> _Что нужно сделать_
**A)** Как по-английски звучит предложение из отрывка о Сибиряковых: «А между тем, Александр Сибиряков был личностью выдающейся»?
**B)** Перепишите дословно часть отрывка о Сибиряковых между словами «И вот тут-то» и «бы не стал.», включая их.

> _Отрывок для чтения_
+ + + +
Впрочем, было бы странно, кабы старший научный сотрудник научно-исследовательской исторической группы ВМФ, Александр Комаров, был бы в своих оценках неосторожен — заказчиком предисловия выступало упорото-патриотическое издательство Воениздат, активно искавшее и ищущее героические истории для продвижения в массы... И не важно, - придуманные они или реальные.
Но, скажем к чести историка, свою лепту в деле реконструкции истины он внёс. Александр Комаров сделал логичное предположение о родстве Николая Сибирякова с кланом иркутских золотопромышленников, действительно, громких представителей фамилии Сибиряковых.
И вот тут-то и открывается поле для гипотез и версий, которыми нужно заниматься историкам и может быть даже автороведческим экспертам-филологам.
Итак, возвращаемся ко второму изданию.
Если представить, что каким-то образом вкралась ошибка (опечатка/описка)
и ссылка во вступлении относится к действительной заметке в «Русской старине» не за 1882, а за 1872 год, то это было бы понятно.
Но вот незадача, я прошерстил все номера журнала и за 1872, и за 1882 годы... И, признАю, все, что меж ними, и все от корки до корки, и все с удовольствием... Но, увы, нигде такой заметки нет!
А вот то, что она и гипотетически, и в принципе быть могла — это очень возможно. Проверять этот факт натуральным образом, листая подшивки журнала, — по ту пору никто бы не стал.
А между тем, Александр Сибиряков был личностью выдающейся.
И просто брошенная на него отсылочка сразу придавала роману налёт реализма. Он и Дальний Восток с Заполярьем исследовал, и массу научно- популярных и исторических статей по краеведению написал.
Однако в его библиографии нет ссылки на подобную статью о «Русском Робинзоне». Более того, активизировался богатейший купец Сибири Александр Сибиряков на литературно-просветительском и научном поприще позже издания романа.
+ + + +
[Записи данных]
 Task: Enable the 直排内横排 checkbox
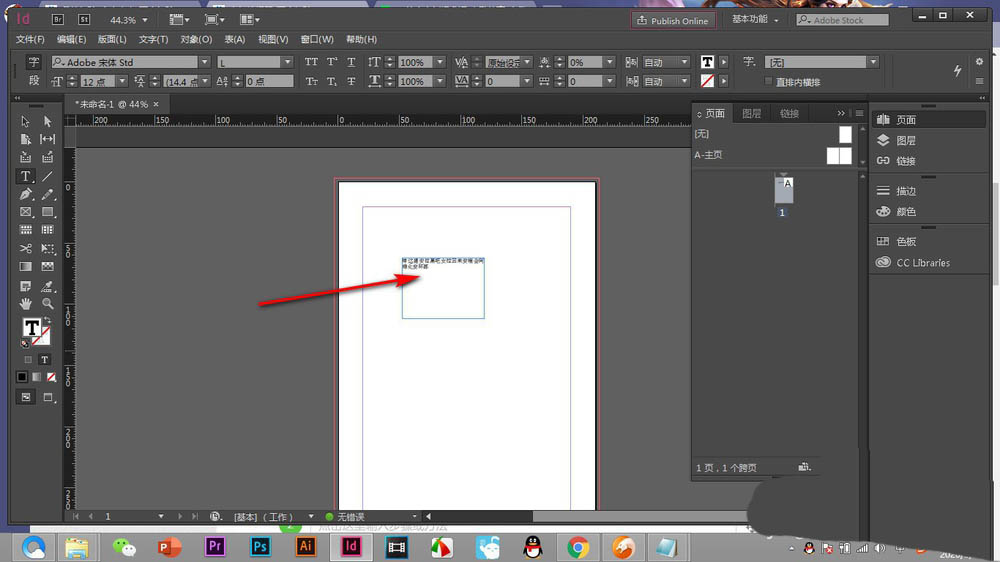768,81
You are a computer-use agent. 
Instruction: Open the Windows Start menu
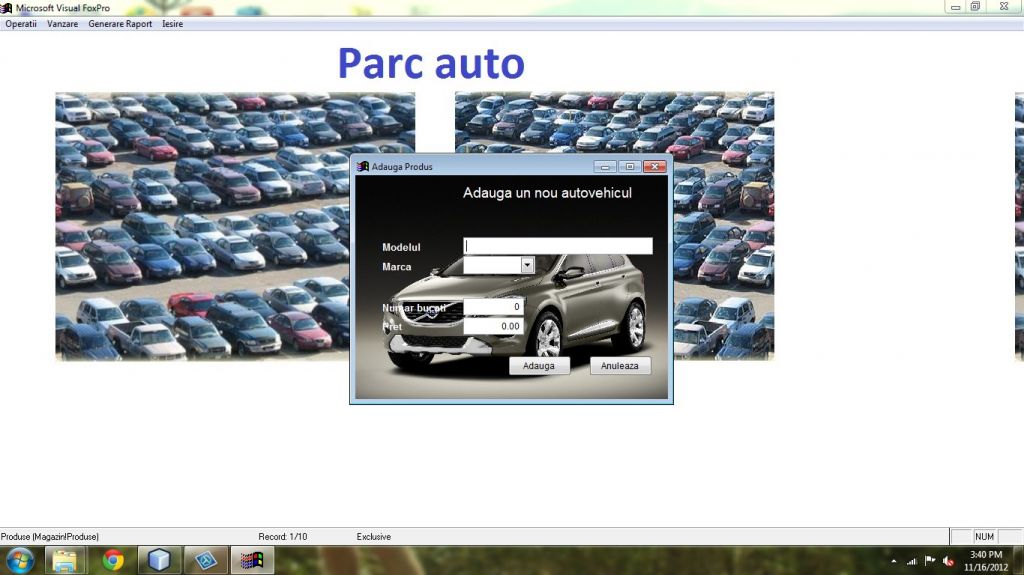point(19,560)
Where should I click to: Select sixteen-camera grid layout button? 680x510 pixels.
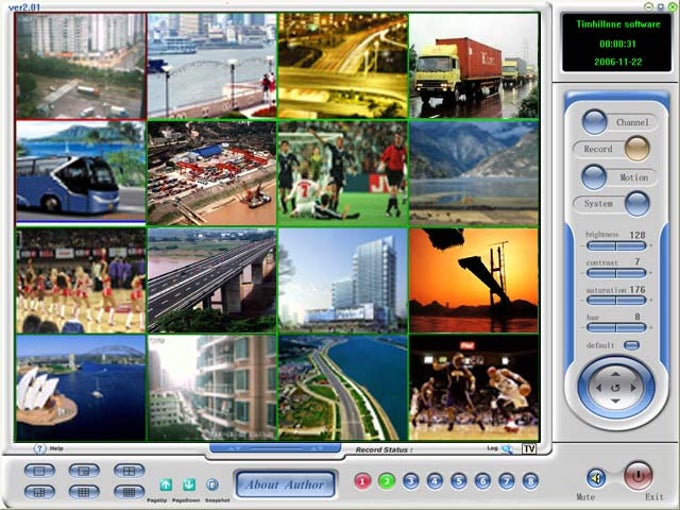[129, 492]
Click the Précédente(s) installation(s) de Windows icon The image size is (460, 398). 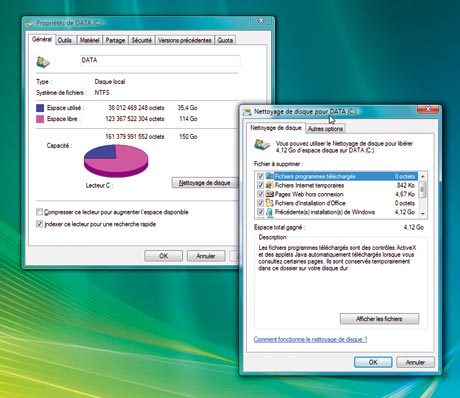click(x=270, y=212)
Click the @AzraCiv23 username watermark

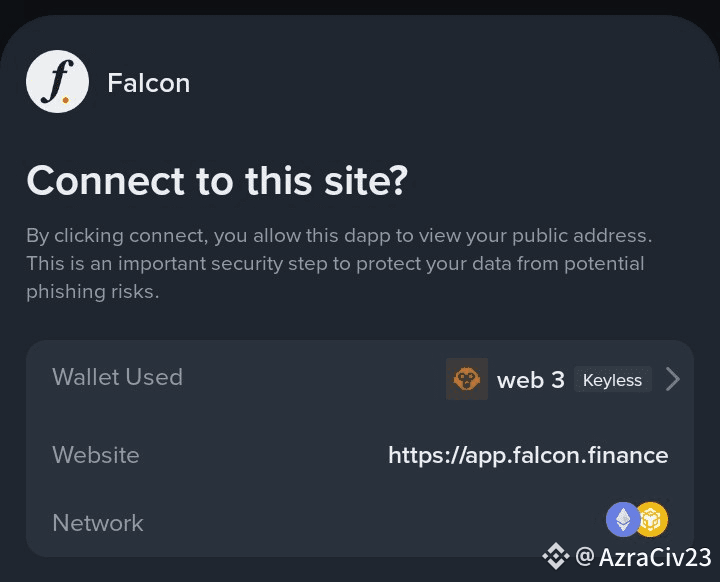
+ + + +
> _Ответы по порядку_
**A)** Meanwhile, Alexander Sibiryakov was an outstanding figure.

**B)**
И вот тут-то и открывается поле для гипотез и версий, которыми нужно заниматься историкам и может быть даже автороведческим экспертам-филологам.
Итак, возвращаемся ко второму изданию.
Если представить, что каким-то образом вкралась ошибка (опечатка/описка)
и ссылка во вступлении относится к действительной заметке в «Русской старине» не за 1882, а за 1872 год, то это было бы понятно.
Но вот незадача, я прошерстил все номера журнала и за 1872, и за 1882 годы... И, признАю, все, что меж ними, и все от корки до корки, и все с удовольствием... Но, увы, нигде такой заметки нет!
А вот то, что она и гипотетически, и в принципе быть могла — это очень возможно. Проверять этот факт натуральным образом, листая подшивки журнала, — по ту пору никто бы не стал.